== Excerpted passage ==
***
Raw data sets - both large and small - are not objective - they are selected, collected, filtered, structured and analyzed by human design. What was measured, in what manner, with what devices and to what purpose? What was not measured and why? Was only low-hanging fruit measured because the important could not be measured? What was the quality of the data?
Humans then interpret meaning from data in different ways. Experts can be shown the same sets of data and reasonably come to different conclusions. Naked and hidden biases in selecting, collecting, structuring and analyzing data present serious risks. How we decide to slice and dice data and what elements to emphasize or ignore influences the types and quality of measurements.
For example, the Vietnam war was arguably the first war in modern history to be data-driven. Robert McNamara was the United States Secretary of Defense during the war who instituted a data-driven, analytical strategy for managing the war. Prior to public service he used data science and business analytics to successfully run the Ford Motor Company. Yet war is a different beast than selling cars where the goal is simply to sell the most cars. War goals are often fuzzy and selecting the right data to measure is more difficult. McNamara and his team did not adequately understand data biases and often measured the wrong things (e.g., body counts) to manage and evaluate the war. The result was disaster.
***
== Data to process ==
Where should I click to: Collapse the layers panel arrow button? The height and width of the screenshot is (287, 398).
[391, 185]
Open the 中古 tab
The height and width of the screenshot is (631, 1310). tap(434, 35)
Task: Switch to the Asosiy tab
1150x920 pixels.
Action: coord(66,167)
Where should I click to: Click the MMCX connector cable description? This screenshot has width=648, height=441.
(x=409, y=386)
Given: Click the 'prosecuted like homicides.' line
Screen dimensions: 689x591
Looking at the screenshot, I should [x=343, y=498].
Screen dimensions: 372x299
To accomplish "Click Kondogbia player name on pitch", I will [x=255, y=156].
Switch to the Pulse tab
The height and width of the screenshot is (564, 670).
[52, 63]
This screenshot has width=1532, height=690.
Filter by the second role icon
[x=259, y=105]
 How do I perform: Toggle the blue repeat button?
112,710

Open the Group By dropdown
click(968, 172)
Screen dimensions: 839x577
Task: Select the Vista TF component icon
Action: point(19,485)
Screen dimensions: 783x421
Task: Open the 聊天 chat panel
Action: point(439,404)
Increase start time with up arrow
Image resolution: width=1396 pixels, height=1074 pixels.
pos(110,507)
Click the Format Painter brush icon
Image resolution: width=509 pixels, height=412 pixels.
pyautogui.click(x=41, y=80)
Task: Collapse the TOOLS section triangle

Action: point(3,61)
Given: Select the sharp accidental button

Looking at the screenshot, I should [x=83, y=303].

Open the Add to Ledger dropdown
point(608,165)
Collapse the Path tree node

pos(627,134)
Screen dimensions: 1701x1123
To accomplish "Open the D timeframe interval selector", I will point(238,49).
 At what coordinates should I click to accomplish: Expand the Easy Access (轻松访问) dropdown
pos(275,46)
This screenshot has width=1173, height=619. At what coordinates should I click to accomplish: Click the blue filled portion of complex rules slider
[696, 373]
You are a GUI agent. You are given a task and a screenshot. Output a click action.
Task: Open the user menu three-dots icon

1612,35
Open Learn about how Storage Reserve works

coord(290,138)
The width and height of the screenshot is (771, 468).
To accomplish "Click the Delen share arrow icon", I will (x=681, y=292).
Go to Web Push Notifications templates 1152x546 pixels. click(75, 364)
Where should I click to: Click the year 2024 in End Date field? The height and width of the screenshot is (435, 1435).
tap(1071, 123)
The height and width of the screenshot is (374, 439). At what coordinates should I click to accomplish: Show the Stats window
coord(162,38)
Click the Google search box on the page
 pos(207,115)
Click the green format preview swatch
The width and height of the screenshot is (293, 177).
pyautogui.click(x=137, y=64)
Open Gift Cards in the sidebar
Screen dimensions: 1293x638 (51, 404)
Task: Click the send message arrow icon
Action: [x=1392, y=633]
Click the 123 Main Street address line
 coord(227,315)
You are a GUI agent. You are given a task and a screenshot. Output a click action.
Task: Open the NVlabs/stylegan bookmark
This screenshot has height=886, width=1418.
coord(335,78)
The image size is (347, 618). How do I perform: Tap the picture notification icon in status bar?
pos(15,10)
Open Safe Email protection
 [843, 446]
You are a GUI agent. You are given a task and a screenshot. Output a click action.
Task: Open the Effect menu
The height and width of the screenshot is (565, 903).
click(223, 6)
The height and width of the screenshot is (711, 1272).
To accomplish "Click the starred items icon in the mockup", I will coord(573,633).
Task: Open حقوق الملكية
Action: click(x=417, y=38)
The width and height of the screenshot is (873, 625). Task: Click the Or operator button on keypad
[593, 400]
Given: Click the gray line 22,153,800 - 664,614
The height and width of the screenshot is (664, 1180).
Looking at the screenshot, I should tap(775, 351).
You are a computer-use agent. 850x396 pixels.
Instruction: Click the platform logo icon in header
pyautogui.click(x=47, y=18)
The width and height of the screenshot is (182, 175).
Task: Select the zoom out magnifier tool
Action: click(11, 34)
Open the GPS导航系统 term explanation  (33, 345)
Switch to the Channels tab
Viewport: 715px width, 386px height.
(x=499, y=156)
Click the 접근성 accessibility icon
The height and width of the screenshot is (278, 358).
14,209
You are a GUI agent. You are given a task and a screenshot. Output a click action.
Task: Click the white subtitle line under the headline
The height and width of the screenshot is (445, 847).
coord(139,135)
***
== Objectives ==
1) Answer these questions using the passage on data bias:
(a) According to its opening sentence, what five things are done to raw data sets by human design?
(b) Which company did Robert McNamara run before public service?
(c) What is given as an example of the wrong things McNamara and his team measured?
2) Update the rows from the line containing "Screen dimensions: 372x299" down to the line containing "Looking at the screenshot, I should [x=83, y=303].", replacing "Pulse" with "Activity" and leaving everything else unchanged. Give back only those lines.

== Task responses ==
1)
(a) They are selected, collected, filtered, structured and analyzed.
(b) The Ford Motor Company.
(c) Body counts.

2)
Screen dimensions: 372x299
To accomplish "Click Kondogbia player name on pitch", I will [x=255, y=156].
Switch to the Activity tab
The height and width of the screenshot is (564, 670).
[52, 63]
This screenshot has width=1532, height=690.
Filter by the second role icon
[x=259, y=105]
 How do I perform: Toggle the blue repeat button?
112,710

Open the Group By dropdown
click(968, 172)
Screen dimensions: 839x577
Task: Select the Vista TF component icon
Action: point(19,485)
Screen dimensions: 783x421
Task: Open the 聊天 chat panel
Action: point(439,404)
Increase start time with up arrow
Image resolution: width=1396 pixels, height=1074 pixels.
pos(110,507)
Click the Format Painter brush icon
Image resolution: width=509 pixels, height=412 pixels.
pyautogui.click(x=41, y=80)
Task: Collapse the TOOLS section triangle

Action: point(3,61)
Given: Select the sharp accidental button

Looking at the screenshot, I should [x=83, y=303].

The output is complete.